» **Необходимые действия**
[1] Воспроизведите из фрагмента о международно-правовых нормах отрывок, начиная со слов «Скажем, до ратификации» и заканчивая словами «источником уголовно-процессуального права.».
[2] Каковы дата и номер распоряжения Президента РФ о намерении России не стать участником Римского статута, упомянутого во фрагменте о международно-правовых нормах?

» **Фрагмент документа**
Проблема влияния на современное уголовно-процессуальное право международно-правовых норм, казалось бы, много сложнее, особенно на фоне сегодняшнего дискурса о неких «международных стандартах»14, якобы регулирующих уголовное судопроизводство извне, т. е. помимо государства. Но если оставить пока в стороне soft law (рекомендательные акты так называемого мягкого права15), которое, строго говоря, вообще ничего не регулирует, а лишь влияет на подлинные источники регулирования, к чему мы еще в этой работе вернемся, то сложнее она выглядит только на первый взгляд, по крайней мере в интересующем нас контексте. Понятно, что никакого регулирования «извне» в данном случае нет: международное право действует в уголовном судопроизводстве только в той мере, в какой оно легитимировано соответствующим государством, ратифицировавшим тот или иной международный договор, содержащий уголовно-процессуальные положения. Это касается не только международных договоров конкретно-технического характера, чаще всего двухсторонних, определяющих порядок оказания по уголовным делам международной правовой помощи, выдачи, передачи для уголовного преследования или исполнения наказания и т. д., но и международно-правовых актов фундаментального уровня, допустим, о правах человека16.
Скажем, до ратификации Россией в 1998 г. или Францией в 1974 г. Европейской конвенции о защите прав человека и основных свобод 1950 г. ни собственно положения данной Конвенции, ни вытекающие из нее решения ЕСПЧ не имели ни малейшего отношения к российскому или французскому уголовному судопроизводству. Большое значение они стали иметь только после того, как названные государства ратифицировали Конвенцию и официально признали юрисдикцию ЕСПЧ в соответствии со своими Конституциями и национальным законодательством. Если предположить, что какое-то время спустя эти или другие государства денонсируют данный международный договор, то как Конвенция 1950 г., так и ЕСПЧ со своими решениями вновь превратятся для них просто в «сравнительно-правовой опыт», ценный, интересный, полезный, но никак не могущий считаться источником уголовно-процессуального права.
Примеры у нас уже есть, их немало, пусть они и имеют отношение не к Конвенции 1950 г., а к другим международно-правовым договорам, что в теоретическом плане ничего не меняет. Так, выход Великобритании из Европейского Союза (ЕС) как суверенный акт британского государства автоматически означает пересмотр номенклатуры источников уголовно-процессуального права данной страны, место среди которых актов Евросоюза еще вчера казалось незыблемым. Распоряжение Президента РФ от 16 ноября 2016 г. № 361-рп «О намерении Российской Федерации не стать участником Римского статута Международного уголовного суда» влияет на наше отношение к МУС не только в формальном, но и в чисто психологическом плане, так как Россия, подписав Римский статут, его так и не ратифицировала, а теперь официально объявила, что не будет этого делать. Следовательно, даже международная уголовная юстиция, вокруг создания которой было сломано столько копий и которая представляется многим едва ли не наднациональным механизмом внешнего происхождения (чуть ли не естественным правом «во плоти»), на самом деле без государственной легитимации оказывается пустым звуком.

» **Представленные данные**
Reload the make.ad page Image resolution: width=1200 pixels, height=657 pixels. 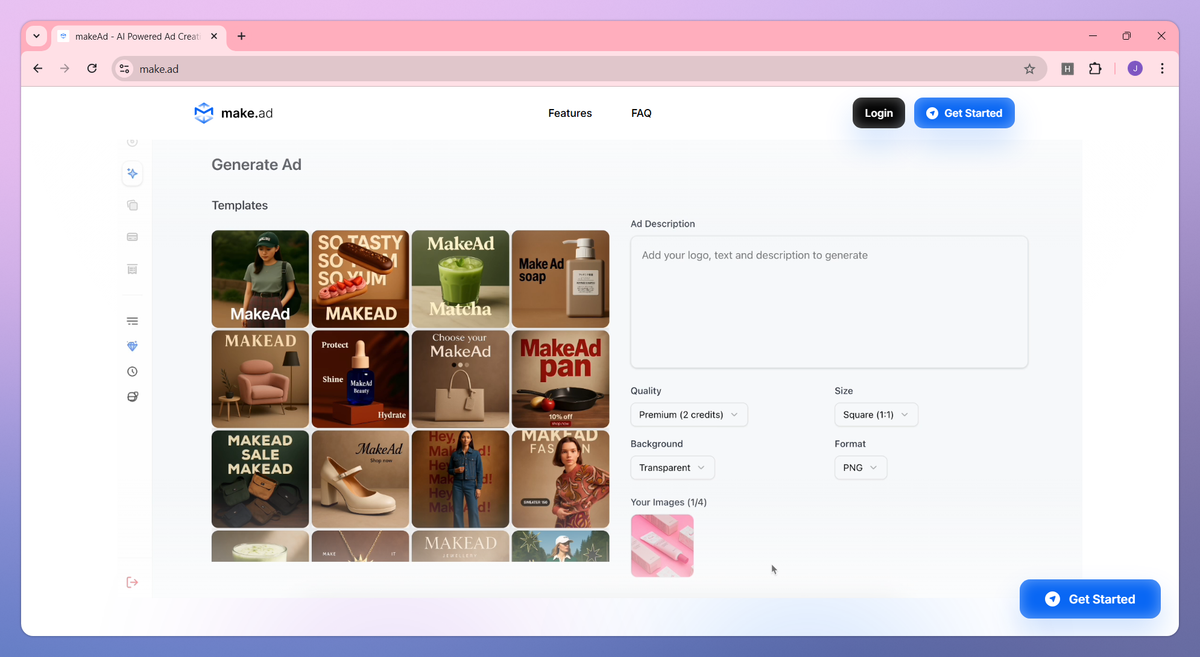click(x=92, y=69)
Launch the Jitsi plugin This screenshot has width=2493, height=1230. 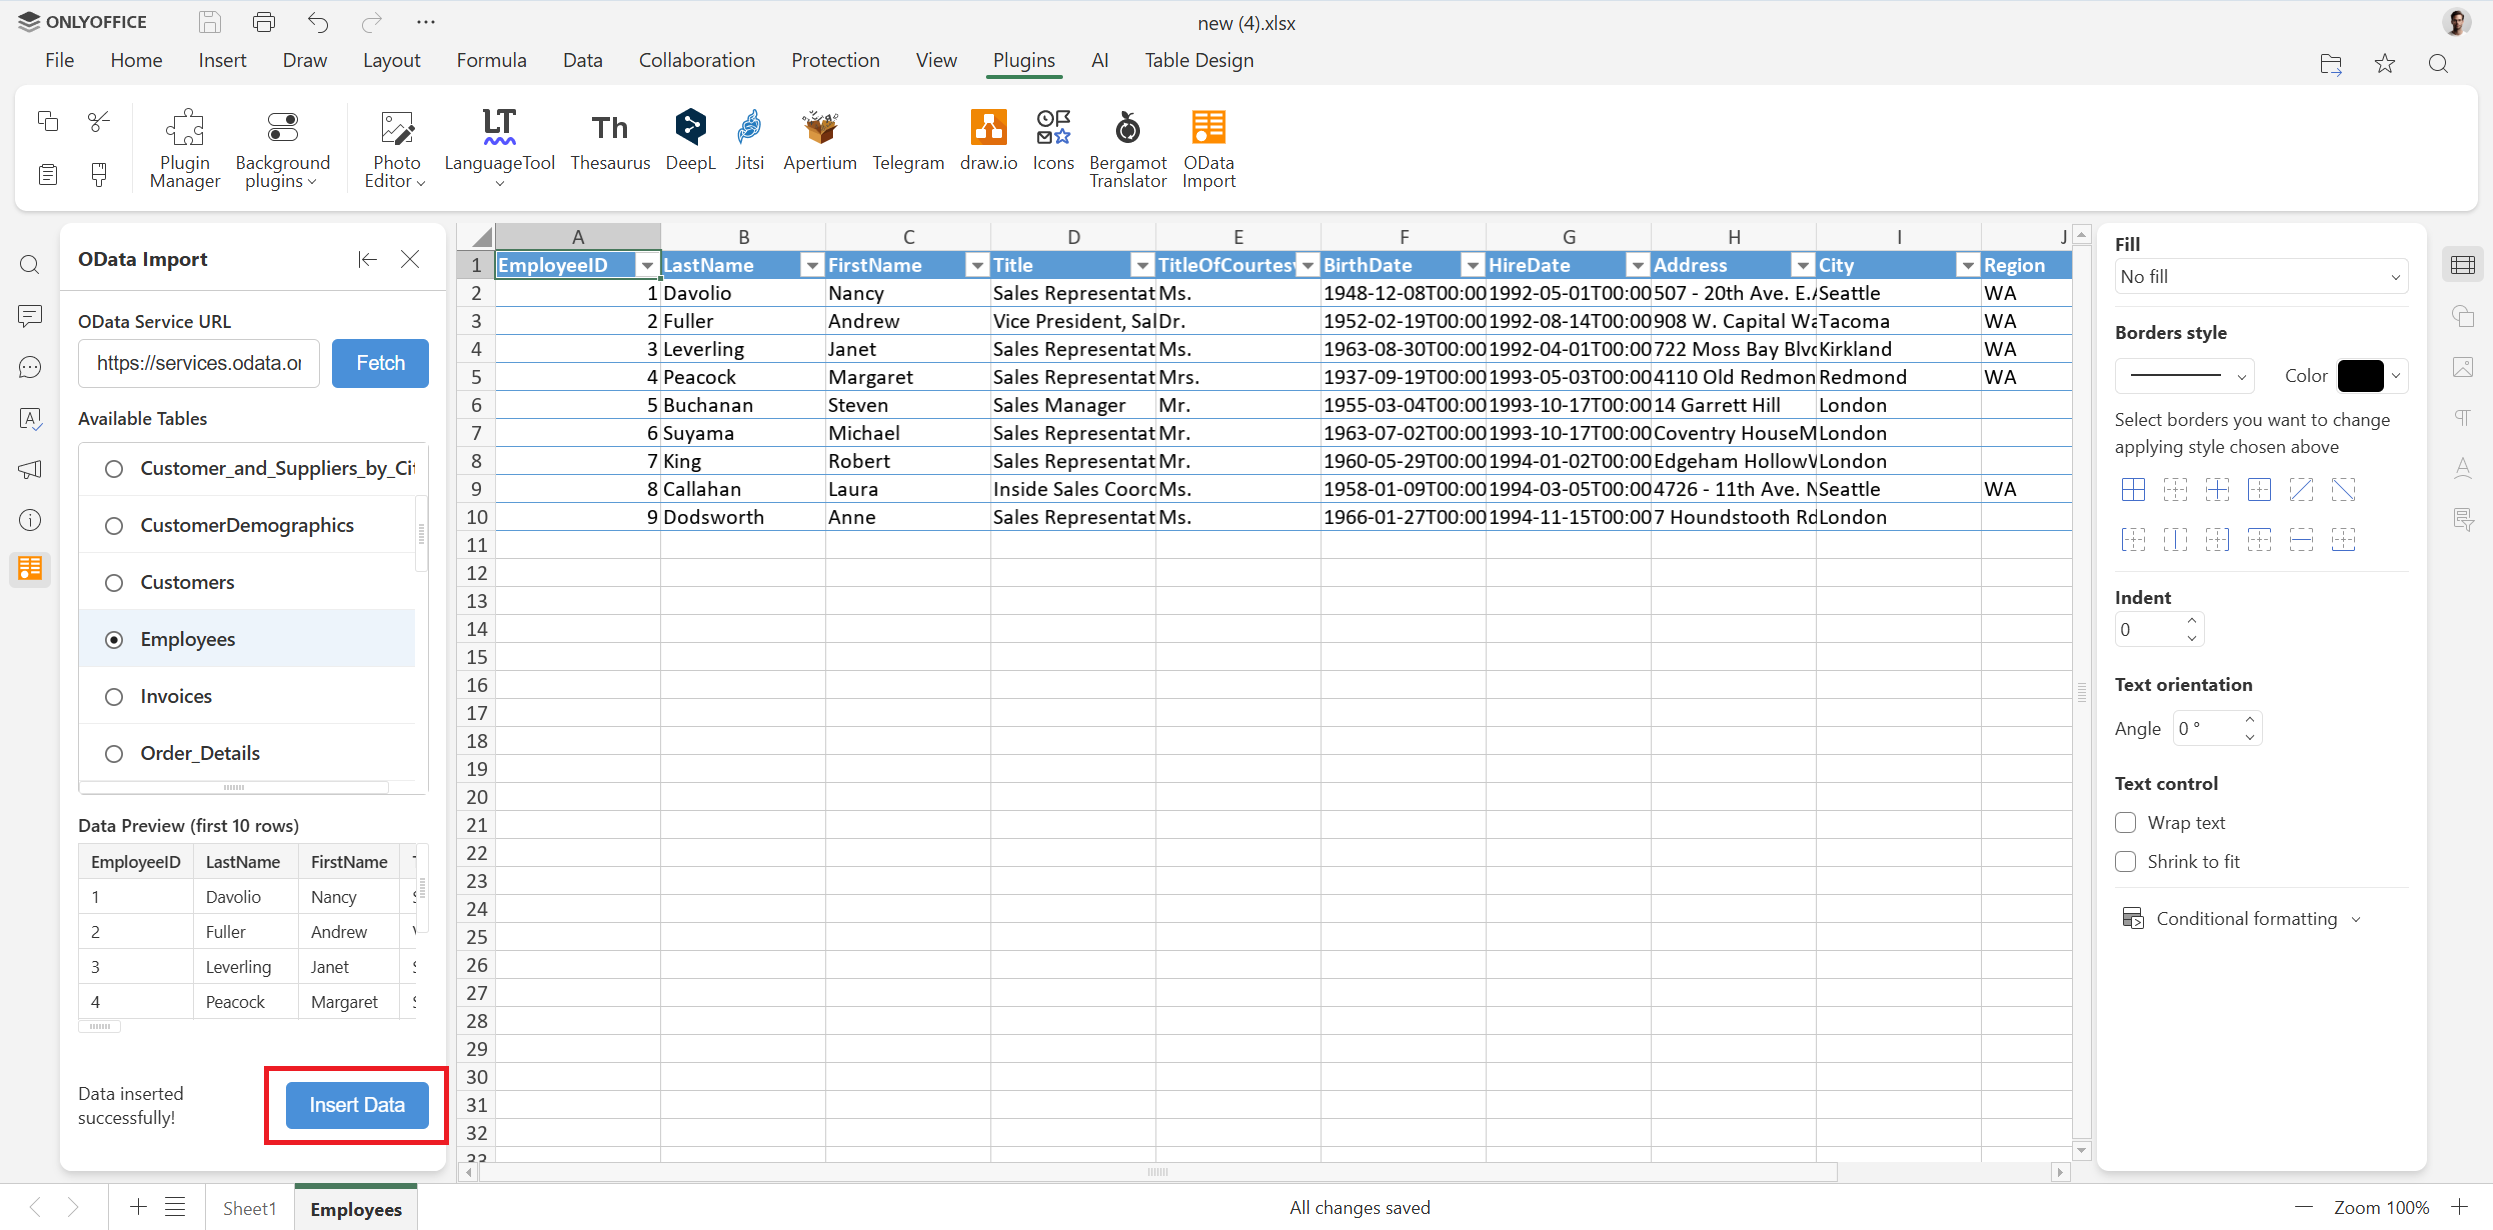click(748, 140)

» **Полные ответы**
[1]
Скажем, до ратификации Россией в 1998 г. или Францией в 1974 г. Европейской конвенции о защите прав человека и основных свобод 1950 г. ни собственно положения данной Конвенции, ни вытекающие из нее решения ЕСПЧ не имели ни малейшего отношения к российскому или французскому уголовному судопроизводству. Большое значение они стали иметь только после того, как названные государства ратифицировали Конвенцию и официально признали юрисдикцию ЕСПЧ в соответствии со своими Конституциями и национальным законодательством. Если предположить, что какое-то время спустя эти или другие государства денонсируют данный международный договор, то как Конвенция 1950 г., так и ЕСПЧ со своими решениями вновь превратятся для них просто в «сравнительно-правовой опыт», ценный, интересный, полезный, но никак не могущий считаться источником уголовно-процессуального права.

[2] Распоряжение от 16 ноября 2016 г. № 361-рп.